US Pharm. 2007;32(4):11-15.

The pharmacist is often asked about dermatologic conditions. Few are potentially life-threatening. Dermatologic problems range from trivial (e.g., mosquito bites, solar lentigines) to those that cause major discomfort (e.g., poison ivy, plantar warts, tinea pedis). One of the more common dermatologic complaints is contact dermatitis, which can exhibit various combinations of scaling, vesiculation, fissuring, and weeping, and can be found on any area of the epidermis, as well as in areas with little or no stratum corneum (e.g., the lips).

Classifications of Contact Dermatitis
Contact dermatitis is classified by numerous schemata, such as causative agent, type of lesion, and duration (acute vs. chronic). To help pharmacists advise patients about possible causes and future avoidance, contact dermatitis can be classified as irritant or allergic in origin.1 Irritant contact dermatitis is tissue damage induced by nonimmunologic causes. In other words, the same damage would occur in any individual, since allergic hypersensitivity is not a factor. The irritant agents responsible encompass a variety of plants, chemicals, and substances. Patients with irritant contact dermatitis may have a history of working with insulation, a material that deposits irritant spicules in the skin. Their job may involve prolonged exposure of their hands to moisture, which can macerate the skin, predisposing it to irritant contact dermatitis. Patients may work with chemicals such as cleaning solutions, solvents, cosmetics, home repair materials, and acids and alkalis. They may garden, picking plants such as okra pods without gloves, allowing sharp spines to enter the skin. The patient could be a baby with diaper rash or an adult with incontinence dermatitis.2 When pharmacists counsel patients with dermatitis, it is helpful to describe potential irritants so the patient can identify them and avoid future episodes.

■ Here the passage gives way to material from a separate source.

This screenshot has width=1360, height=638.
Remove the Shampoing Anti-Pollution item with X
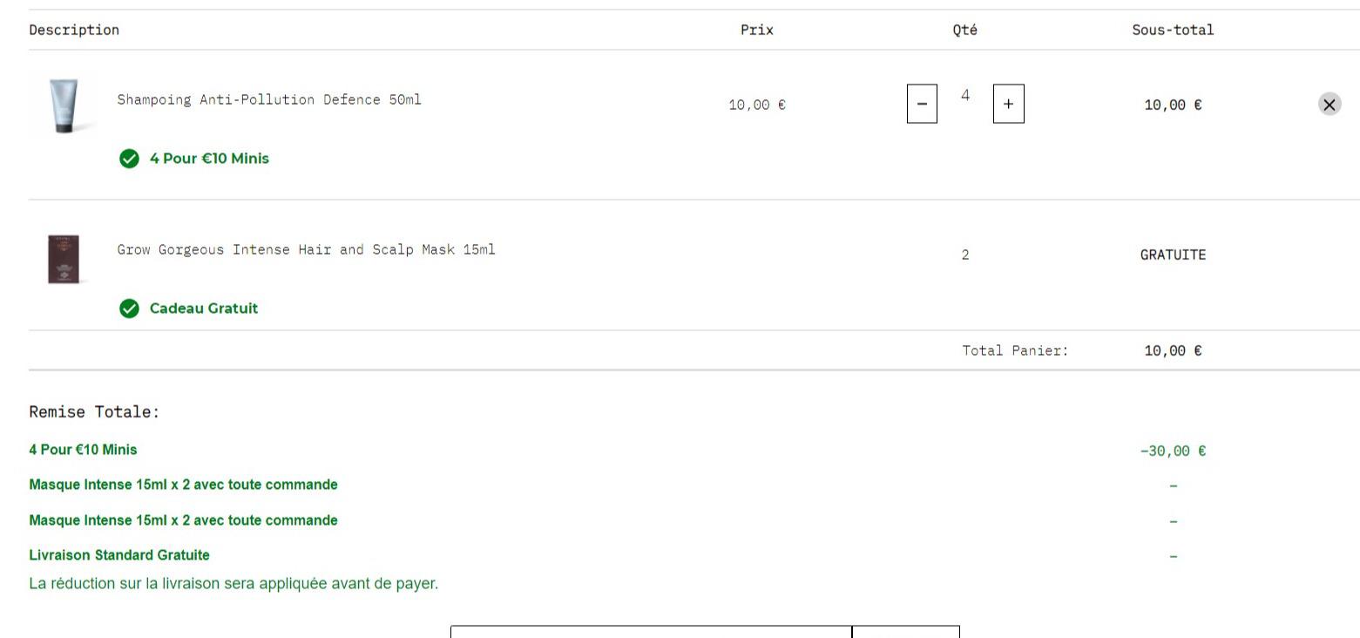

The second major contact dermatitis classification is allergic. This is an immunologic, cell-mediated response that requires sensitization.3 The range of potential allergens is virtually unlimited. Humans produce manifold new chemical entities each year; most are potentially allergenic. Allergens include latex, nickel, rubber, epoxy resins, chromates, acrylics, topical medications (e.g., neo­ mycin, benzocaine, diphen­ hydramine), and poison ivy. Exploring potential allergens with the patient may aid in identifying and avoiding them.

Poison Ivy Dermatitis
Prevalence: Poison ivy is an appropriate focus of dermatitis for several reasons. It serves as a useful model of dermatitis in all respects (e.g., manifestations, avoidance). Furthermore, poison ivy causes more cases of allergic contact dermatitis than all other allergens added together. Thus, it is the dermatitis most likely to be encountered by pharmacists, and lessons regarding its treatment may be extrapolated to nonurushiol-induced contact dermatitis.

Poison ivy is the common name for the causative plant, but it is also the lay term for the contact dermatitis that arises from plant contact. The plant itself was once classified in the genus Rhus but has more properly been placed in the Toxicodendron genus. Poison ivy and its relatives (poison oak, poison sumac) produce a chemical, urushiol, to which 50% to 70% of the population can be sensitized. 2 While some individuals require exposure to large amounts of urushiols to have a reaction, millions of others react violently to minute amounts.

Patients allergic to poison ivy may also discover that they develop an allergy to mangoes.4-6 The fruit has become increasingly available in U.S. grocery stores. Peeling and eating the fruit allows the allergens to come in contact with the hands. 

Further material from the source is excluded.